Dataset items:
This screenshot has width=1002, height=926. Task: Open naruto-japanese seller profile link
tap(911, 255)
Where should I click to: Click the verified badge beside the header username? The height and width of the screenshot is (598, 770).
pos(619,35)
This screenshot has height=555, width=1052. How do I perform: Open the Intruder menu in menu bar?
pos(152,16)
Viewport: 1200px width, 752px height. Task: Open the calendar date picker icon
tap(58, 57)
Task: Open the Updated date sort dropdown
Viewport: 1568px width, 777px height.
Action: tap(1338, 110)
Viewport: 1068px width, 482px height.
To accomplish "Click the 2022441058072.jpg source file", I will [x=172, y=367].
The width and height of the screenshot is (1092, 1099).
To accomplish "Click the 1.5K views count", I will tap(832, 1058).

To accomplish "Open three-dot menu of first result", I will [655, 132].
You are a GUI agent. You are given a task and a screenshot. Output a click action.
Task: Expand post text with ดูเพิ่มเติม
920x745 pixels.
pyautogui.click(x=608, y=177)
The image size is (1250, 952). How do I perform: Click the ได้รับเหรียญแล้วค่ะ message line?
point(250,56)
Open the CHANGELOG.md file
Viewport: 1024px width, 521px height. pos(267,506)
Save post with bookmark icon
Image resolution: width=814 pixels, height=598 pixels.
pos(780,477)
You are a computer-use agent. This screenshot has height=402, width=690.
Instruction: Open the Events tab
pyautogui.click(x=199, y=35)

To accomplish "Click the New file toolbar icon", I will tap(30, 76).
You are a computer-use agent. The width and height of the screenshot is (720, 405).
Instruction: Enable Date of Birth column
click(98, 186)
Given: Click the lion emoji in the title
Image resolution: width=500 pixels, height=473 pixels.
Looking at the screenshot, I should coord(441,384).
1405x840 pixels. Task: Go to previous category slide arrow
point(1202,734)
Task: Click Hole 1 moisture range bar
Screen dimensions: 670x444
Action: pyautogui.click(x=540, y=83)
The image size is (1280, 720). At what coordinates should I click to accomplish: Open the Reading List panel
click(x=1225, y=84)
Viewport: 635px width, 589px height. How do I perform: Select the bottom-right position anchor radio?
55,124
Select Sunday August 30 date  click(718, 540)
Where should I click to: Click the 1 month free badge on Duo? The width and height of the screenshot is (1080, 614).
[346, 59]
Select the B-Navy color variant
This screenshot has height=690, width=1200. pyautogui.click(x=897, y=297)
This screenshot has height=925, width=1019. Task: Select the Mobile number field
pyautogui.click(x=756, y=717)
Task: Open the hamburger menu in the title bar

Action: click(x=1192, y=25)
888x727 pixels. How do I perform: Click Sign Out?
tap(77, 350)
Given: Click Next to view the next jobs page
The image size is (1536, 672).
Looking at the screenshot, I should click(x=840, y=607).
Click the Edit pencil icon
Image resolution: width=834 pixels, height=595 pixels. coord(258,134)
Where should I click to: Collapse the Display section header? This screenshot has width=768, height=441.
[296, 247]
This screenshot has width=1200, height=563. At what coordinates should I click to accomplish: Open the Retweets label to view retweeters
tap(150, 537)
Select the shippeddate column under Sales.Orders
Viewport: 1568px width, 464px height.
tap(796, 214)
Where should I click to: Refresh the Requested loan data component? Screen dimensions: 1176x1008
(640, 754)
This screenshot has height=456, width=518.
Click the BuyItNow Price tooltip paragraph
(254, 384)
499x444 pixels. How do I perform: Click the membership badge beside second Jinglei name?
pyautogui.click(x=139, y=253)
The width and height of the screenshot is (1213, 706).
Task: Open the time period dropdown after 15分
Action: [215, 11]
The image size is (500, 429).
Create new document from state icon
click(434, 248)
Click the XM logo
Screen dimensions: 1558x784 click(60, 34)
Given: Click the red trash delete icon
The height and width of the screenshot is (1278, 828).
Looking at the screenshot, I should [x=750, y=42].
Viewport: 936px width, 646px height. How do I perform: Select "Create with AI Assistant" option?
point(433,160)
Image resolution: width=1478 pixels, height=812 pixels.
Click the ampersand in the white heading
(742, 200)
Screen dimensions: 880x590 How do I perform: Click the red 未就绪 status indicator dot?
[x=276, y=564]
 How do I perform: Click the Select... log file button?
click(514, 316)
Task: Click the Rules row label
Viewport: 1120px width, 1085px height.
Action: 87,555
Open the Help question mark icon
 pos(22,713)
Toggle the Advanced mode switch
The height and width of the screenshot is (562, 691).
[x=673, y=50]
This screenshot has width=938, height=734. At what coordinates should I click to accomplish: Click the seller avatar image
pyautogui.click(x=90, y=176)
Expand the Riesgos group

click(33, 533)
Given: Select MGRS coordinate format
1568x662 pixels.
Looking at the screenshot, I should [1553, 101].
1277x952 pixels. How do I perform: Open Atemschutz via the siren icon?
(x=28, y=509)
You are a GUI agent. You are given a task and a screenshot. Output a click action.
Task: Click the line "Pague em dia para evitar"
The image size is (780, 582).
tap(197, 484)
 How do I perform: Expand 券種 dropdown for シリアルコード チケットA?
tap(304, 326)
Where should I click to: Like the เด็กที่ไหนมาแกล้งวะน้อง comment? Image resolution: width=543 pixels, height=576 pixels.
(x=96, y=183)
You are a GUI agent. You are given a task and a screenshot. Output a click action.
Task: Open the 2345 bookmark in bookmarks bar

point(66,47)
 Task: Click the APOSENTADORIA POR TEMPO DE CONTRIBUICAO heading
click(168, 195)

ABOUT THIS TASK: Take each line above that holds the string "will" and copy it.

RESULT OF THE TASK:
To accomplish "Click the 2022441058072.jpg source file", I will [x=172, y=367].
To accomplish "Click the 1.5K views count", I will tap(832, 1058).
To accomplish "Open three-dot menu of first result", I will [655, 132].
To accomplish "Click the New file toolbar icon", I will tap(30, 76).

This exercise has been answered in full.